As fascinating as Jordan's dabble in the national pastime 15 years ago might have been for crossover sports fans and those of us who rotated our after-school athletics with each season, it was mostly bewildering and head-scratching for a lot of the fellas he had left behind. Less Bo Jackson as a Raider and a Royal than Joe Namath as a quarterback and an actor, or William Shatner as a star fleet commander and a crooner.

"Did it intrigue me? No,'' Kevin McHale said flatly. The current Timberwolves coach was fresh off a Hall of Fame basketball career himself at the time, a fierce competitor from the rival Boston Celtics who had seen Jordan's Bulls match his own three NBA championships. But he didn't anticipate the Chicago superstar adding any World Series rings to his trophy cases. Not even close.

"I don't remember exactly what I was thinking, but I'm sure I thought he was silly,'' McHale said. "That's just not how it works. If athletics transferred over, your best basketball player would be your best tennis player, who would be your ... it doesn't. You individually hone skills for your game, which don't translate to any other game. You can be a great, great player in our league and not be able to play football. You can be a great basketball player and be a 20-handicapper in golf. It happens all the time. In fact, I know a lot of those guys in the latter category.''

Had Jordan pursued golf, where his physiological clock wouldn't have been ticking quite the same -- at 31 in 1994 he was old for baseball, but he would have had plenty of time to target a spot on the Champions Tour -- it all might have made sense. But then, golf was something that baseball was supposed to take Jordan away from. Because of, you know, all the golfers who happen to, er, gamble.

"There were two things you thought about when you heard he was going to play baseball,'' a former NBA coach told me. "First, were three titles enough for him? There was talk that he was burned out. The other thing was, you wondered how much the league was involved in it, after all the talk about Michael and gambling and needing to step back from that. People on the outside didn't look at it that way, but those of us in the inner circle did.

"As someone who worked for one of the other teams, I was just glad he was taking time off.''

Former NBA forward Ed Pinckney was in Jordan's school class all the way through. They were born 38 days apart, so they wound up participating in the same McDonald's All-American game, attending the same Five-Star Basketball Camp and playing as teammates in the Pan American Games. Pinckney says he had no inkling of Jordan's baseball jones.

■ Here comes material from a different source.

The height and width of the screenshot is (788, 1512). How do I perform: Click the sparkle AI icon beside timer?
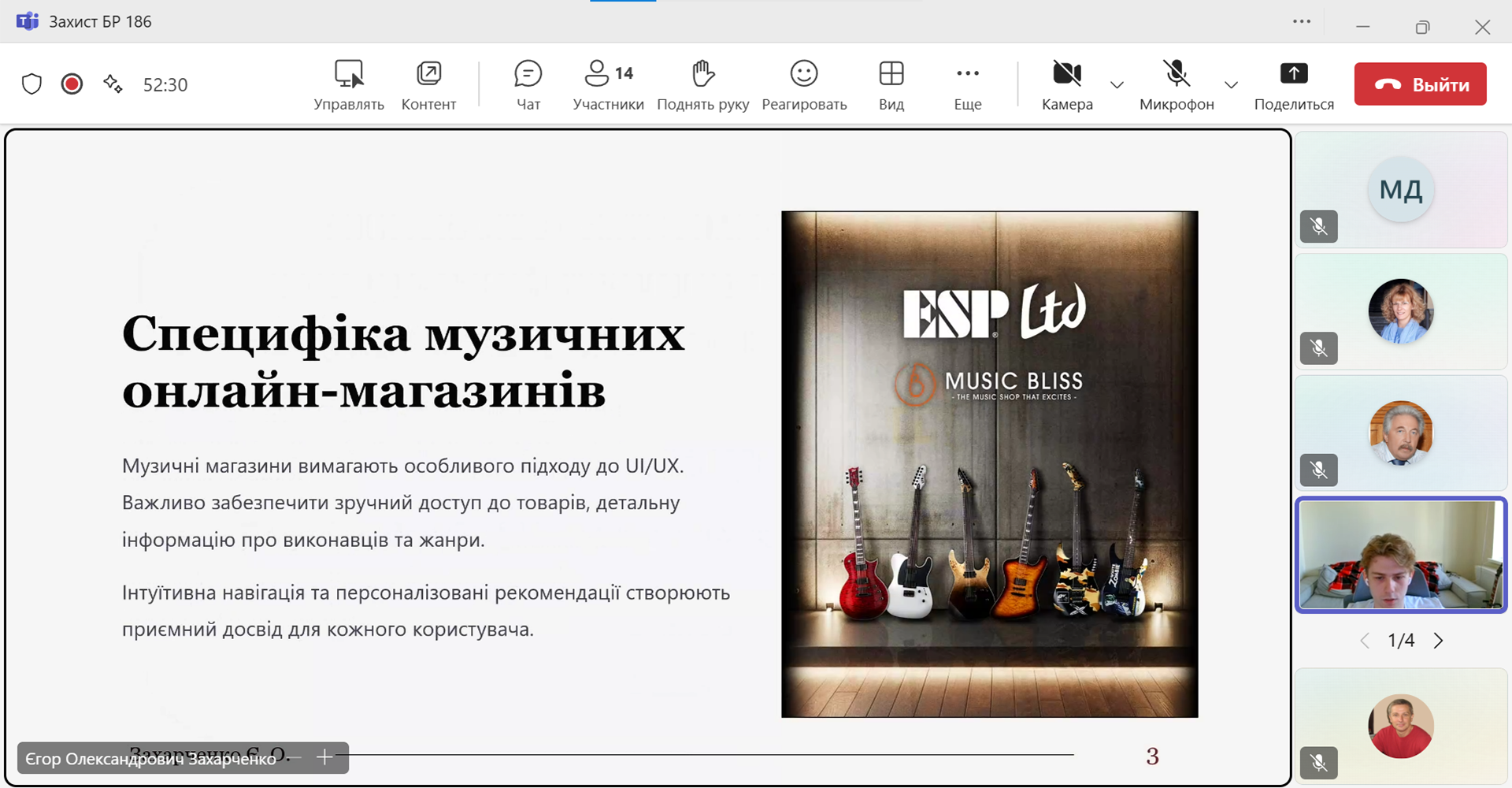pyautogui.click(x=113, y=84)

"I knew he liked golf, though,'' said Pinckney, who got to the NBA one year after Jordan, sticking around for Villanova's 1985 NCAA championship. "I remember on all of our trips -- and I wondered if they specifically tried to do this for him -- there were always these little putting greens in the hotels we stayed in. He was always on them. Guys were playing cards in their rooms, just joking and hanging out -- we're freshmen and sophomores in college -- but this guy liked to just putt.''

So when Pinckney heard that Jordan was going to chase curveballs?

"He, I guess, thought ... I don't know what he thought, to be honest with you,'' said Pinckney, who played 12 NBA seasons, was with Boston when Jordan switched sports and is currently a Timberwolves assistant coach. "Everybody else around the league thought that this guy is just heading into his prime, and to chase something that maybe's not going to happen -- he's so great -- why would he take the time, or waste the time, to do that?''

Pinckney, by the way, played baseball himself. But he grew three inches as a freshman in high school, on his way to 6-foot-9, at which point basketball pretty much selected him.

"I remember a press conference where Michael talked about Little League,'' he said, "and I'm like, 'Little League?' The pros are going to be a little different. You watched him in those first games and batting practice, that just never computed to me. It never made sense. 'I'm going to go try this, to see if I can do this.' What?''

That such a dream or brainstorm or delusion would come so far from left field, figuratively and literally, had people squinting hard at Jordan to see his motives. It drove whispers that NBA commissioner David Stern imposed the hiatus (i.e., unofficial suspension) on the game's biggest star because of his gambling habit. It raised questions about Jordan's hubris, and the cockeyed notion that he could nimbly slide over from hardwood to diamond with anything approaching proficiency. It even impressed some of his basketball buddies, considering how he set himself up to struggle and even fail in such a public way.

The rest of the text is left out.